Cognitive Semester 1 Week 1: Overview and History Flashcards
What does it mean that cognition is a black box?
It can’t be measured directly. It is tested through stimulus and response.
What is introspection?
The examination or observation of one’s own mental and emotional processes - used by Wundt
What are some introspective methods?
Anecdotes, stream of consciousness, self tests
An example of an introspective approach
William James
- introspected about the duration of a present moment based on self-examination of mental processes
- decided it was a few hundred milliseconds
Problems with introspectionism
- might be inaccurate, vulnerable to biases
- some mental processes might not be amenable to introspection
What is behaviourism?
- Focus on observable behaviours
- extreme position = There are no internal processes. The mind can be explained in terms of stimulus/response associations alone
Methods of behaviourism
- scientific experimental paradigms
- careful control of stimuli and measurement of behaviour
Example of behaviourism
Skinner’s box
What led to the cognitive revolution/paradigm shift?

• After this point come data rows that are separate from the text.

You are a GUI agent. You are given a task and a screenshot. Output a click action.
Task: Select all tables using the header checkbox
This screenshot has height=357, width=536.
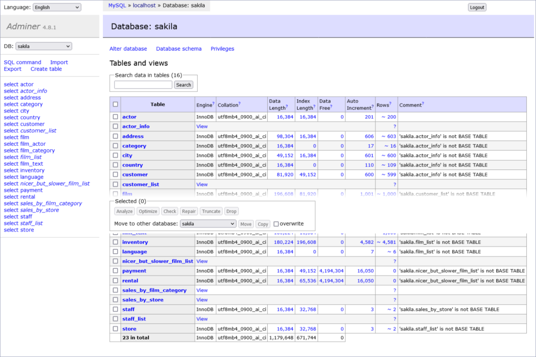(115, 104)
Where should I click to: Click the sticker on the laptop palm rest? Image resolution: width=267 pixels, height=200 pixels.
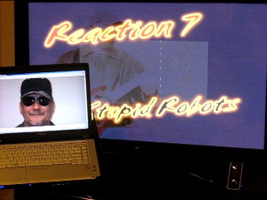click(x=94, y=170)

Chomsky found that children could form sentences they’d never heard before, suggesting that language could be learned without reinforcement.
What concepts emerged during the cognitive revolution?

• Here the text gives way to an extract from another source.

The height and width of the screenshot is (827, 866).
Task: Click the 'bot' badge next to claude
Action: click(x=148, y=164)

- Information processing: Framework that compares the mind to a computer
- Decomposition: Breakdown of complex cognitive processes into simpler, more manageable components
- Representations: Mental models that stand in for real-world objects, events, or concepts
What methods emerged in the cognitive revolution?
- Rigorous empirical studies
- Abstract theories of mental processes
What is thinking?
The processing of mental representations.
- Mental representations = mental states about things in the world
- Processing = how the mind can encode, store and manipulate this information
What is a cognitive experiment like?
- Simplify context
Cause - Manipulate IV
Outcome - Measured DV - Test predictions from theoretical models of cognitive processes
- Can be formalised using mathematical model
What are the advantages of cognitive neuroscience?
- observe activity in the brain whilst doing a task
- objective
What are the disadvantages of cognitive neuroscience?
- crude methods, only get a blurred and low quality view
- often provides limited conceptual insight
What is embodied cognition?
Idea: our body shapes how we sense and act on the world, cognition needs to be understood in this context
Methods: focus on action and behaviourally relevant tasks
What is the scientific method?
A method of gaining knowledge in a field that relies on observations of phenomena and which allows for tests of hypotheses about those phenomena.
What is empiricism?
The principle that the key to understanding new things is through systematic observation.
What is determinism?
The principle that behaviors have underlying causes and that understanding involves identification of what these causes are and how they are related to the behavior of interest .
What is testability?
The principle that theories must be stated in ways that allow them to be evaluated through observation.
What is parsimony?
The principle of preferring simple explanations over more complex ones.